В висках у меня загудело, пересохло во рту. Под кадыком алчуще екнуло.

– Мастер, – внезапно севшим голосом обратился я к ней, – поделись с подчиненным куревом, а?

– Извини, сынок, – Табита вынула из кармана брюк потертую зажигалку, – каждый вечер я беру себе одну-единственную. Тут недалеко продают поштучно.

– Так можем, э-э, – я облизнул губы, – на двоих растянуть?.. Пополам, как цеховик с цеховиком.

– Извини, – повторила она, зажав сигарету между зубов, – для меня это что-то вроде символа. Успешного окончания дня, ага? А половина сигареты будет значить, что и день успешен наполовину.

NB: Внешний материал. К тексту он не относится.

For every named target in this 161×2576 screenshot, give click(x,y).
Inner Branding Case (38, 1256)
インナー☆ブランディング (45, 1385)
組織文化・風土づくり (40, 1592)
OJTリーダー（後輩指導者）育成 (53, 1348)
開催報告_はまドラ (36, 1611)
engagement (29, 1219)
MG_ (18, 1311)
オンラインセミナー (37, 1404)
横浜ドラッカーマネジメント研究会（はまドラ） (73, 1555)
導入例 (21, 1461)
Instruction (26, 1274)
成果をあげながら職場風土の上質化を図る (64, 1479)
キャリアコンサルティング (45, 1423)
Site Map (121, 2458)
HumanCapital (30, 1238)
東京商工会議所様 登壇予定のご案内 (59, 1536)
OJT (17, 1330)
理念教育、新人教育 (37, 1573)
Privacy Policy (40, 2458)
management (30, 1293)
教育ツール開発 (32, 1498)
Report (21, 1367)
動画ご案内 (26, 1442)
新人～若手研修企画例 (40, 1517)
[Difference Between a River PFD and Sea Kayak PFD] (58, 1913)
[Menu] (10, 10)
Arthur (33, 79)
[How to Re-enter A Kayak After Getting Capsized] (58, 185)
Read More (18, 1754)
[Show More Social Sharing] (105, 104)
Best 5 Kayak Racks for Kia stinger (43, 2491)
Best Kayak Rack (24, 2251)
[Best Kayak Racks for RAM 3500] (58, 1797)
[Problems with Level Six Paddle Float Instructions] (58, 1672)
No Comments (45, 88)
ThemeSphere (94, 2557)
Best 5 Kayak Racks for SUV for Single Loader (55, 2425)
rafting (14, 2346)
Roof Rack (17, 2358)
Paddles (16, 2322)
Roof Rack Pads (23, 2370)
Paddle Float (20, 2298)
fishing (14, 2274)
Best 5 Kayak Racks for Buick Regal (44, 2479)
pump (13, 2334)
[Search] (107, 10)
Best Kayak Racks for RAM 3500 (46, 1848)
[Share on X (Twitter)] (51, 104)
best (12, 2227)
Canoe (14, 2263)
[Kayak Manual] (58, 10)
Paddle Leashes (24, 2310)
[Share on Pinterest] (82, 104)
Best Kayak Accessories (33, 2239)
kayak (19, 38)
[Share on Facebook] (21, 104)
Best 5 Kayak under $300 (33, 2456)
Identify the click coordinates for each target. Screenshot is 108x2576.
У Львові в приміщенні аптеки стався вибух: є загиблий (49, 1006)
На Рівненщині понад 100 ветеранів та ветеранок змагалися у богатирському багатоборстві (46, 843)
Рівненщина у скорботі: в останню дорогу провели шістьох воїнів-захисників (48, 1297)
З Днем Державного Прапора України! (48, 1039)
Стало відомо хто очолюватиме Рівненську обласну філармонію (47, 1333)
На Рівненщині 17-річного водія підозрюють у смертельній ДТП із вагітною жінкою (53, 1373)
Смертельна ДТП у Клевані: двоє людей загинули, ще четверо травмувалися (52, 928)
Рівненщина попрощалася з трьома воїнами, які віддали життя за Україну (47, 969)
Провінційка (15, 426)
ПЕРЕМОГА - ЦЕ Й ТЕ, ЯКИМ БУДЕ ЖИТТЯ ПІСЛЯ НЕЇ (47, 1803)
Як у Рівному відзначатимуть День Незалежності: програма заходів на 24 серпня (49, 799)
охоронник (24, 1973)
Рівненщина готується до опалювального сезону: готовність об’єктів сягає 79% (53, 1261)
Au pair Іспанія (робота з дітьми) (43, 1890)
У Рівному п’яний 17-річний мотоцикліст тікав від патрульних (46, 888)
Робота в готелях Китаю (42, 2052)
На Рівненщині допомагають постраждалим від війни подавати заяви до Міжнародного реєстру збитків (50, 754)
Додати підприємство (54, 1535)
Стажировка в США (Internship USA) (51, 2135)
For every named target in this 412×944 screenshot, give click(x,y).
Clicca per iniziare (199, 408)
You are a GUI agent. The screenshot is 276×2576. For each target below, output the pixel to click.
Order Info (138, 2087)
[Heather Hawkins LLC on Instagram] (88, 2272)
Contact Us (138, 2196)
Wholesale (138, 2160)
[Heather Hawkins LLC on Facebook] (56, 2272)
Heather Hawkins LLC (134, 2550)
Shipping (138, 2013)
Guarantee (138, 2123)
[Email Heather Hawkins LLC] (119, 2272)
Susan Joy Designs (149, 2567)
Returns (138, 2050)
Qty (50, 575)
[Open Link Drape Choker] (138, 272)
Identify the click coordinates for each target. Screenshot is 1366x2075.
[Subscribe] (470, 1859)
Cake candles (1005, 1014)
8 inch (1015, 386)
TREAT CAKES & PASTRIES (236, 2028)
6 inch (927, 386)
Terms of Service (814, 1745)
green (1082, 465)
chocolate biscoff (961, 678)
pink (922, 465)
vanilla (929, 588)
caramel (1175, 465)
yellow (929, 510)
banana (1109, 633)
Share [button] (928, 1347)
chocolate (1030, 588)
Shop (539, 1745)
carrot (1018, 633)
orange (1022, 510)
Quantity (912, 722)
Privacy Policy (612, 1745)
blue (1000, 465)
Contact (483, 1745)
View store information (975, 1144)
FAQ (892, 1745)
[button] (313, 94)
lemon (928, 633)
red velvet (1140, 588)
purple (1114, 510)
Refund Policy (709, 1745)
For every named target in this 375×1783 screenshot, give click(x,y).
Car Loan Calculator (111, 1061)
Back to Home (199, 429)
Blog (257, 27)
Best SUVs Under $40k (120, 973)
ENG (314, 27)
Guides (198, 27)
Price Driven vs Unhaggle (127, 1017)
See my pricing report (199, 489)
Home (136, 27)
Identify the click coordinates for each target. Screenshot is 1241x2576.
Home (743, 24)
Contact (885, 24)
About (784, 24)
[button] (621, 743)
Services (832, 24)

Согласен с мастером?

Я рывком поднялся из-за стола, громко грохнув стулом. Строжка испуганно вздрогнул, и очки съехали с его узловатой переносицы на самый крючок носа.

– Жмотяра! – рявкнул я.

– Братец Бруг, – аккуратно встрял старик, вновь промокнув платок спиртом, – коли нужно будет обмыться, то бадью, сталбыть, у выхода возьми… И да, энтот твой след на лице…

Кожа будто вспыхнула с новой силой там, где ее погладил кнут Вилки.

– Сам разберусь.

Раздраженно глянув на Строжку, заткнув цеховую книжку за пояс, я мухой вылетел из обеденной. Дожидаться, пока Табита закурит, а по залу поплывет заветный дым, не хотелось. Не ровен час запрыгну на стол и с боем отберу окурок, точно оголодавший дворовый кот – сосиску.

Уж слишком давно я не курил. До дрожи в коленях давно.


***

Сложно нести бадью и одновременно подниматься по лестнице. Ступеньки узкие, а бадья такая гигантская, что я в ней помещусь целиком. Приходится неустанно пялиться под ноги, чтобы не скатиться кубарем вниз, ведь впереди, застилая взор, маячит это необхватное дощатое нечто. А еще воду носить…

Дневной междусобойчик с шишигой дает о себе знать, и я уже вспотел как полёвка. Мда, видел бы меня отец… Добравшись до второго этажа, опускаю бадью на пол, надеясь перевести дух.

И беззвучно ругаюсь. Прямо напротив, облокотившись спиной о дверь моей комнаты, стоит Вилка.

– От тебя убийственно пасёт. Просто убожество, – презрительно выплевывает она, не поднимая на меня холодных серо-голубых глаз. Вернее, только одного глаза: другой скрыт длинной челкой, зачесанной набок и доходящей до острого подбородка.

– А я-то подумал, день не может стать еще хуже, – парирую я, разминая затекшую поясницу. – Решила, что мне на сегодня недостаточно одного чудовища, и пришла сама?

Как будто мало того, что руки ее скрещены на груди, она еще и ногу в колене сгибает. Узкие штаны из вельвета скрипят и, натянувшись на голени, оголяют изящную лодыжку. Закрытая поза высшей степени.

– Ты слишком высокого мнения о себе, раз думаешь, что мне есть до тебя дело, – Вилка морщит нос. – А мне всё равно… пока ты не выдашь свою гнилую натуру, таборянин.

Она качает головой, и высокий хвост ее волос цвета заледеневшей нивы рассыпается по плечам

– Это очередной комплимент или что? – закатываю глаза и тоже скрещиваю руки на груди. Моя куртка согласно скрипит, точно соревнуясь в музыкальности со штанами девчонки. – Строишь из себя белую и пушистую, а язычок у тебя тоже как у таборянки.

Вилка дует на челку, и та обнажает второй глаз. Как и его брат-близнец, он смотрит на меня с нескрываемой неприязнью.

– Тебе следовало уйти, когда была возможность, – упрекает девушка. – Не боишься, что найду для тебя другой такой ошейник?

– Так хочется меня приручить? – усмехаюсь я. – Что, тётушка Табита не разрешает завести щенка?

– Нет, – она делает шаг мне навстречу, порывисто, как шквал штормового ветра. – Только хочу понять, что нужно сделать, чтобы ты исчез из нашего дома, – Вилка щурит глаза. – Заплатить? Отравить? Зарезать во сне?